MANGER SANS CULPABILISER
La culpabilité n’a pas sa place à la table. En vue de l’Action de grâce, des spécialistes de l’alimentation partagent leurs conseils pour établir une relation saine avec la nourriture.
Sophie pousse un long soupir en mastiquant son dernier morceau de dinde.
Comme pour faire taire les remords qui l’envahissent déjà, elle s’enfonce dans sa chaise et éloigne son assiette le plus loin possible.
À sa droite, sa tante vante le nouveau régime qu’elle compte commencer demain. Son conjoint, lui, rigole en commentant sa gourmandise.
Celle qui n’avait pas mangé de la journée afin de compenser pour le festin, se sent maintenant ballonnée et pleine de regrets.
La soirée s’annonce longue... et le dessert n’a même pas encore été servi.
BIEN CHOISIR SES MOTS
Si les commentaires déplacés et les restrictions peuvent fragiliser notre relation avec les aliments, l’usage d’expressions comme «jour de triche», «faire attention» et «plaisir coupable» aussi.
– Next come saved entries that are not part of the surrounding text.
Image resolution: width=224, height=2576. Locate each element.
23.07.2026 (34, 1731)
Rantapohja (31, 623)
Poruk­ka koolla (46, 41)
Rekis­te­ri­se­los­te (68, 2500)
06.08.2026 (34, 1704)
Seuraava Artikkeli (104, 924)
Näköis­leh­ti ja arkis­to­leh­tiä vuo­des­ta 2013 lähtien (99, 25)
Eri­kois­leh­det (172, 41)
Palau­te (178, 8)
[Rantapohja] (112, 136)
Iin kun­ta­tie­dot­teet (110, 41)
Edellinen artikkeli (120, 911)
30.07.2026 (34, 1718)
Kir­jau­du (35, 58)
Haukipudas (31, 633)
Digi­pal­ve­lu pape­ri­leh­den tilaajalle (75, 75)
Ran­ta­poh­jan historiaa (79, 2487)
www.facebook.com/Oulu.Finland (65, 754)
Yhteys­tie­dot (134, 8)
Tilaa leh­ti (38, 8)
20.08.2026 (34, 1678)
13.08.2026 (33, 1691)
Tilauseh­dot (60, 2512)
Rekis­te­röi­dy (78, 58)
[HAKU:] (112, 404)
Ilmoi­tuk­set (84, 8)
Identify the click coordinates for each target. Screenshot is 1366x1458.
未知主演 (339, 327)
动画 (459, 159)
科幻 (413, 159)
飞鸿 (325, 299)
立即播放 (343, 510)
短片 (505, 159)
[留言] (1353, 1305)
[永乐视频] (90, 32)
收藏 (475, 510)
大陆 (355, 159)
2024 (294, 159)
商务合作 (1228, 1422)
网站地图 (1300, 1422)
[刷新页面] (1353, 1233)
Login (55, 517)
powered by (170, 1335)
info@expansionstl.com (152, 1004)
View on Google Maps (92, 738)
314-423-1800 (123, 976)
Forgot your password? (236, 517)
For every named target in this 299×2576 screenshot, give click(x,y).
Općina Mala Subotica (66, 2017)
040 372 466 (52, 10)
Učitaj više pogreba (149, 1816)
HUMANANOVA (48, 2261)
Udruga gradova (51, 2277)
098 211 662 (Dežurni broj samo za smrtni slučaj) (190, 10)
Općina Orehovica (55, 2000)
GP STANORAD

«Ce genre de discours insinue automatiquement que l’on fait quelque chose de mal», fait remarquer Anna Léger, une diététiste.
Et à force de les répéter, ils finissent souvent par moraliser nos choix alimentaires.
«Lorsqu’on fixe une valeur morale aux aliments, par exemple bon ou mauvais, on risque de l’internaliser et de se sentir ensuite nous-même «bon» ou «mauvais» dépendamment de ce que l’on mange», a ajouté Justine Rickard, une étudiante en psychologie et animatrice d’un groupe de soutien pour les personnes vivant un trouble alimentaire.
Les termes anglophones «junk food» (malbouffe) et «clean eating» sont aussi critiqués par plusieurs diététistes pour la même raison.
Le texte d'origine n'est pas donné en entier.